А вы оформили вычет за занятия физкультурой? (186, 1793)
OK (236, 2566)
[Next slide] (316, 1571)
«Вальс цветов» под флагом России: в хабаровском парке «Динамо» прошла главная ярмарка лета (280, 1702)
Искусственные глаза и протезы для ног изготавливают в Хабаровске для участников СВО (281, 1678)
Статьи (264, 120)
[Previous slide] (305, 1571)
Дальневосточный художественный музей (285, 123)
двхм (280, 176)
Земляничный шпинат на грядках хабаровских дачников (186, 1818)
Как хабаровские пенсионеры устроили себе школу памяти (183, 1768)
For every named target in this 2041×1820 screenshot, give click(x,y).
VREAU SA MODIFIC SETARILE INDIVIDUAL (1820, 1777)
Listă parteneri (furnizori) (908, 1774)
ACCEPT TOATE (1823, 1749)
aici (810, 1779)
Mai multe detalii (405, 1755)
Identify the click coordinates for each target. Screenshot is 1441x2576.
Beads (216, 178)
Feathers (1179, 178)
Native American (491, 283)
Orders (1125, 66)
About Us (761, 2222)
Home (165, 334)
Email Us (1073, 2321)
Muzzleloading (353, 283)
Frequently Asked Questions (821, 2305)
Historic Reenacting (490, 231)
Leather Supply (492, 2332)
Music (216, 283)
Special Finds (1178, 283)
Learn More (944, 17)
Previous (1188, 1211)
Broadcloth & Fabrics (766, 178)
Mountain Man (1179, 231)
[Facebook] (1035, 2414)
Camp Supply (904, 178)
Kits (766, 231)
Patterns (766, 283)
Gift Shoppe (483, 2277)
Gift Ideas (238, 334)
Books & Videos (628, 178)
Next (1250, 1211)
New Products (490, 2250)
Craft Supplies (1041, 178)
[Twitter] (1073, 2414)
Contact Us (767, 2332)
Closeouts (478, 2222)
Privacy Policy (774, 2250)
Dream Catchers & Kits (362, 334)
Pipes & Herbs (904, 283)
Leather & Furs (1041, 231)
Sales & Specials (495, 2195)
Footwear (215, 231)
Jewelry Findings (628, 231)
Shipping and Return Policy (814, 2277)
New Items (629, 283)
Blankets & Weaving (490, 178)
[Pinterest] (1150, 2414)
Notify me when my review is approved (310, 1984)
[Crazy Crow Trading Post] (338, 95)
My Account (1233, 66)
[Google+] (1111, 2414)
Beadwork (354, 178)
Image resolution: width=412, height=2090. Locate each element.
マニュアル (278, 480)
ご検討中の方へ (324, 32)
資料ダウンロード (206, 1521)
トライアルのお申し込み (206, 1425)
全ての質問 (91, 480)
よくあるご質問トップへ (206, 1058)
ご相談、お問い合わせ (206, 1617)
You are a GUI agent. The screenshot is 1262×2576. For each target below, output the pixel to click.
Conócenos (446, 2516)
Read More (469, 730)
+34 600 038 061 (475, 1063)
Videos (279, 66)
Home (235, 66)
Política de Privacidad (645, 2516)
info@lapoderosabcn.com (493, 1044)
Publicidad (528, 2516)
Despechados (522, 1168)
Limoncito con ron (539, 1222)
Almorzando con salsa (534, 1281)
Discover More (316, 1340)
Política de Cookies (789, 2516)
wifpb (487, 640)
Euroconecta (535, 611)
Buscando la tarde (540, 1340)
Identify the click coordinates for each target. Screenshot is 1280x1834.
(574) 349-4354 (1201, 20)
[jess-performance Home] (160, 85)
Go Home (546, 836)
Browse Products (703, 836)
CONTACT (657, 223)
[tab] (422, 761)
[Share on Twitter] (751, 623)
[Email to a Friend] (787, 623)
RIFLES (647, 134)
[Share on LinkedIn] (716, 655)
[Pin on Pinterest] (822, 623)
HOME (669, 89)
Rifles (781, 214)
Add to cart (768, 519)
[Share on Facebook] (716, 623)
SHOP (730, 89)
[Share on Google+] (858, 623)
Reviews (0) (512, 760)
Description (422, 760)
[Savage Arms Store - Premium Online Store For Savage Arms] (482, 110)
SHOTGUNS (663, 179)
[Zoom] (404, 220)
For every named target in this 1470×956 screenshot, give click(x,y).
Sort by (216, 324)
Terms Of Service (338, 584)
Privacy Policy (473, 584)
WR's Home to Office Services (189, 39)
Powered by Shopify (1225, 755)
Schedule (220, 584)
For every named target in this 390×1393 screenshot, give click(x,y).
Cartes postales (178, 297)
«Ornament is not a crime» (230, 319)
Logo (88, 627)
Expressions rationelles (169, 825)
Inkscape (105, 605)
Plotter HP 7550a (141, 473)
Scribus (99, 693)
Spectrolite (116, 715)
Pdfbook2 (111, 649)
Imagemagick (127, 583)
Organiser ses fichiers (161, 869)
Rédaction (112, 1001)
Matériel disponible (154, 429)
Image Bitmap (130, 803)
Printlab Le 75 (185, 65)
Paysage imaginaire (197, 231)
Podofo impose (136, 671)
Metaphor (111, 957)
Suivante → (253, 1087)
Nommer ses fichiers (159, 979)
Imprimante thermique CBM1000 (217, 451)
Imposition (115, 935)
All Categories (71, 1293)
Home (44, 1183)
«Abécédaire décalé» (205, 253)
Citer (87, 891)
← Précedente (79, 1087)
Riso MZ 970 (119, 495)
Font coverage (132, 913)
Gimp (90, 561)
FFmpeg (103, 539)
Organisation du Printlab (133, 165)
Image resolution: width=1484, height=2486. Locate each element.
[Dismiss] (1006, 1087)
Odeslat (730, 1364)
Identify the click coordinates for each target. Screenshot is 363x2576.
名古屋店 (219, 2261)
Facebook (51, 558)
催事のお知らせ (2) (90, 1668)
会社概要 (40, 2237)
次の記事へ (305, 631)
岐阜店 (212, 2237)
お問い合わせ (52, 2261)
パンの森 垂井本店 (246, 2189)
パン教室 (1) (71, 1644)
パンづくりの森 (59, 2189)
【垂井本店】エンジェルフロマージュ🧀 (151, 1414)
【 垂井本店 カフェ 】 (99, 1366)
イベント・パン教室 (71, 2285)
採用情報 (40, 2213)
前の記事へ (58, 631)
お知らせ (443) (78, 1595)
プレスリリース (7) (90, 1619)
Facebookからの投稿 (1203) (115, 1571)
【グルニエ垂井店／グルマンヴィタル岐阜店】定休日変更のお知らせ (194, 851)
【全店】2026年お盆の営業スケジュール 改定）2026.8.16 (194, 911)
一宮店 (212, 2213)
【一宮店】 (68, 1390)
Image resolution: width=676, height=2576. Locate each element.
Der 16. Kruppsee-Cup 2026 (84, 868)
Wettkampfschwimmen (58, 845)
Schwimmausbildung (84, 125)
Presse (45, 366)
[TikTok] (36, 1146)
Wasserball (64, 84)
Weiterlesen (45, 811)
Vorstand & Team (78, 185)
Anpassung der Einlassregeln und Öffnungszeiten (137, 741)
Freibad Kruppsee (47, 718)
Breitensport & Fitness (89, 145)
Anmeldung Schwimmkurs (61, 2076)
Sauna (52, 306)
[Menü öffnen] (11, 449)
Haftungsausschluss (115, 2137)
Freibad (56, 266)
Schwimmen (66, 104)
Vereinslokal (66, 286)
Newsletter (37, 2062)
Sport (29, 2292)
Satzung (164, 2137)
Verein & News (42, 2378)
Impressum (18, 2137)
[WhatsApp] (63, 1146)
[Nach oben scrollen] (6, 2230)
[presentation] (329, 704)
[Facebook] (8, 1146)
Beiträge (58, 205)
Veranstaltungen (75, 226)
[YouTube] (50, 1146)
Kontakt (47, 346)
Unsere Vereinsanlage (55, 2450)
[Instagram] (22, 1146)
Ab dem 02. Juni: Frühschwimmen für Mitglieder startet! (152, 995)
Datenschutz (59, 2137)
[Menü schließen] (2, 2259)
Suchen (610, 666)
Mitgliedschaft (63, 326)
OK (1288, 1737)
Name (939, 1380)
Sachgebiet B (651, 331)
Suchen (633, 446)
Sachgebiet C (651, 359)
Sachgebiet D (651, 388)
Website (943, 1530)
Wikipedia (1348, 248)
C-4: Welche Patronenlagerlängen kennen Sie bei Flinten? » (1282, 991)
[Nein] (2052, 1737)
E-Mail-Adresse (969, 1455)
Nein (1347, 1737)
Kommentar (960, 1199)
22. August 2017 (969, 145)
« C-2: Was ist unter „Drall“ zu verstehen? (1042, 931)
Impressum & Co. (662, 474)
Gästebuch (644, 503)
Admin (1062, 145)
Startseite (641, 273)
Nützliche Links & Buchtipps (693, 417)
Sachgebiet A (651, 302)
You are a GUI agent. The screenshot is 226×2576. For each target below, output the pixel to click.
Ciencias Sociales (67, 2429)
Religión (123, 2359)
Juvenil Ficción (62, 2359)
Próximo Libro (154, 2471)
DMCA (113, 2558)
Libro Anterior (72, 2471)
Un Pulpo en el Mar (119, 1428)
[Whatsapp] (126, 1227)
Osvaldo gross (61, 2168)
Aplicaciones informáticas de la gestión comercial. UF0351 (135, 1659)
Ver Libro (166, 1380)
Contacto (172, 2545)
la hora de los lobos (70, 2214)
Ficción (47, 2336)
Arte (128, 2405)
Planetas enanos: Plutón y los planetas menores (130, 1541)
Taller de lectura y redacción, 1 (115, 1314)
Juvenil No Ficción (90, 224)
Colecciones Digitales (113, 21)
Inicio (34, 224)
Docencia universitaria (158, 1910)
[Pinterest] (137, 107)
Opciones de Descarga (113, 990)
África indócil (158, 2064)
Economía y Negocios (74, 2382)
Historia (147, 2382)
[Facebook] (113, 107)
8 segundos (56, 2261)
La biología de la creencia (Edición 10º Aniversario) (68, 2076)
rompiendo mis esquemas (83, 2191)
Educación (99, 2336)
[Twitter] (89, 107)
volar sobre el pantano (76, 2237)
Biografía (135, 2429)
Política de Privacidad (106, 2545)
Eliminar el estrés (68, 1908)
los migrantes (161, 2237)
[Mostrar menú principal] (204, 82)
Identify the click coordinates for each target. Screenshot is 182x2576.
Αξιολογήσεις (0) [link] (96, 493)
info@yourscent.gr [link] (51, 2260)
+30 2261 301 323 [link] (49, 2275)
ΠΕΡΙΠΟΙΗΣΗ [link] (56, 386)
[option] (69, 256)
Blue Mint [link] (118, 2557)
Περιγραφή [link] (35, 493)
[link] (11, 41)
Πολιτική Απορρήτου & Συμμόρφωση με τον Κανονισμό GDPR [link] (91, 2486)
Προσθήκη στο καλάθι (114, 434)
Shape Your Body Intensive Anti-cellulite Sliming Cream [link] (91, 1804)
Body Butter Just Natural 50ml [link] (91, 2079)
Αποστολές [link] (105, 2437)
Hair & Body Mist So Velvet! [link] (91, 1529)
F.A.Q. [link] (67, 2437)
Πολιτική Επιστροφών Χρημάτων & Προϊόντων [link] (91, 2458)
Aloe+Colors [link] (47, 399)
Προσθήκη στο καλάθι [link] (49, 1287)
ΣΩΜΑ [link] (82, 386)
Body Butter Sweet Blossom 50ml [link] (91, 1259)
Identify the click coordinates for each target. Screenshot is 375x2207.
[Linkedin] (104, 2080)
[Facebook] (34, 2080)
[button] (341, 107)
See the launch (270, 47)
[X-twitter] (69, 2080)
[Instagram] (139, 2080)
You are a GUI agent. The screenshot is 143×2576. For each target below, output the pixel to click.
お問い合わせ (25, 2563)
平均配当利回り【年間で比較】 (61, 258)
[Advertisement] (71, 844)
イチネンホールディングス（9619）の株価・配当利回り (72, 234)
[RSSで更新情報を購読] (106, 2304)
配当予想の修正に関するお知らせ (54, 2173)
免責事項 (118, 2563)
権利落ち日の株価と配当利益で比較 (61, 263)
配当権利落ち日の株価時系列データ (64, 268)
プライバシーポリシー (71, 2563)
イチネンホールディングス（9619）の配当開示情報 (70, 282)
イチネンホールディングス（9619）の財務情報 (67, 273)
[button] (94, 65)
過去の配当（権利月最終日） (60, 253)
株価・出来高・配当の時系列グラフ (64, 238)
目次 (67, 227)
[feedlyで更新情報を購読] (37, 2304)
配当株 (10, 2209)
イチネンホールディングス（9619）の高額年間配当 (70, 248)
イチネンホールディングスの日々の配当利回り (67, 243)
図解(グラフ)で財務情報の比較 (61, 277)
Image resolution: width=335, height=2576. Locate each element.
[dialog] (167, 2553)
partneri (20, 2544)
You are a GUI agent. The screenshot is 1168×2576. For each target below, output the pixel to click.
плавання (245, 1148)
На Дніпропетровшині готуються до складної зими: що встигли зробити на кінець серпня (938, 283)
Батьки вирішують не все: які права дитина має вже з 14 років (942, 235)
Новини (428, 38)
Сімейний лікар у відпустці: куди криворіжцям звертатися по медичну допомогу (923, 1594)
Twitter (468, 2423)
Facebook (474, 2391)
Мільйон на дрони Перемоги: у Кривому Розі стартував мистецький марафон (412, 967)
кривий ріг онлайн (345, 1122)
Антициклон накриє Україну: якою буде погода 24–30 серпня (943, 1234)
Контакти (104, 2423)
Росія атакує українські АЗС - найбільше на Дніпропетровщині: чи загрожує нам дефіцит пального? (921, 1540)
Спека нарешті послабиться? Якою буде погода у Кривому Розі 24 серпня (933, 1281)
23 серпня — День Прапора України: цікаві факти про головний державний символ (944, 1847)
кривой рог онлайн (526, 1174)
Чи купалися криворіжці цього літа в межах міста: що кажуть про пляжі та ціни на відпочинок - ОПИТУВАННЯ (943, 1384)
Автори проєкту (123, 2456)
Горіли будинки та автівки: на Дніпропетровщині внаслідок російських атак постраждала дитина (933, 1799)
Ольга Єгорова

Problem description: Looking at the entries above, can you reproduce exactly the lines from the one that holds "OK (1288, 1737)" through the one that holds "[link] (11, 41)", and only those?

Written answer:
OK (1288, 1737)
Name (939, 1380)
Sachgebiet B (651, 331)
Suchen (633, 446)
Sachgebiet C (651, 359)
Sachgebiet D (651, 388)
Website (943, 1530)
Wikipedia (1348, 248)
C-4: Welche Patronenlagerlängen kennen Sie bei Flinten? » (1282, 991)
[Nein] (2052, 1737)
E-Mail-Adresse (969, 1455)
Nein (1347, 1737)
Kommentar (960, 1199)
22. August 2017 (969, 145)
« C-2: Was ist unter „Drall“ zu verstehen? (1042, 931)
Impressum & Co. (662, 474)
Gästebuch (644, 503)
Admin (1062, 145)
Startseite (641, 273)
Nützliche Links & Buchtipps (693, 417)
Sachgebiet A (651, 302)
You are a GUI agent. The screenshot is 226×2576. For each target below, output the pixel to click.
Ciencias Sociales (67, 2429)
Religión (123, 2359)
Juvenil Ficción (62, 2359)
Próximo Libro (154, 2471)
DMCA (113, 2558)
Libro Anterior (72, 2471)
Un Pulpo en el Mar (119, 1428)
[Whatsapp] (126, 1227)
Osvaldo gross (61, 2168)
Aplicaciones informáticas de la gestión comercial. UF0351 (135, 1659)
Ver Libro (166, 1380)
Contacto (172, 2545)
la hora de los lobos (70, 2214)
Ficción (47, 2336)
Arte (128, 2405)
Planetas enanos: Plutón y los planetas menores (130, 1541)
Taller de lectura y redacción, 1 (115, 1314)
Juvenil No Ficción (90, 224)
Colecciones Digitales (113, 21)
Inicio (34, 224)
Docencia universitaria (158, 1910)
[Pinterest] (137, 107)
Opciones de Descarga (113, 990)
África indócil (158, 2064)
Economía y Negocios (74, 2382)
Historia (147, 2382)
[Facebook] (113, 107)
8 segundos (56, 2261)
La biología de la creencia (Edición 10º Aniversario) (68, 2076)
rompiendo mis esquemas (83, 2191)
Educación (99, 2336)
[Twitter] (89, 107)
volar sobre el pantano (76, 2237)
Biografía (135, 2429)
Política de Privacidad (106, 2545)
Eliminar el estrés (68, 1908)
los migrantes (161, 2237)
[Mostrar menú principal] (204, 82)
Identify the click coordinates for each target. Screenshot is 182x2576.
Αξιολογήσεις (0) [link] (96, 493)
info@yourscent.gr [link] (51, 2260)
+30 2261 301 323 [link] (49, 2275)
ΠΕΡΙΠΟΙΗΣΗ [link] (56, 386)
[option] (69, 256)
Blue Mint [link] (118, 2557)
Περιγραφή [link] (35, 493)
[link] (11, 41)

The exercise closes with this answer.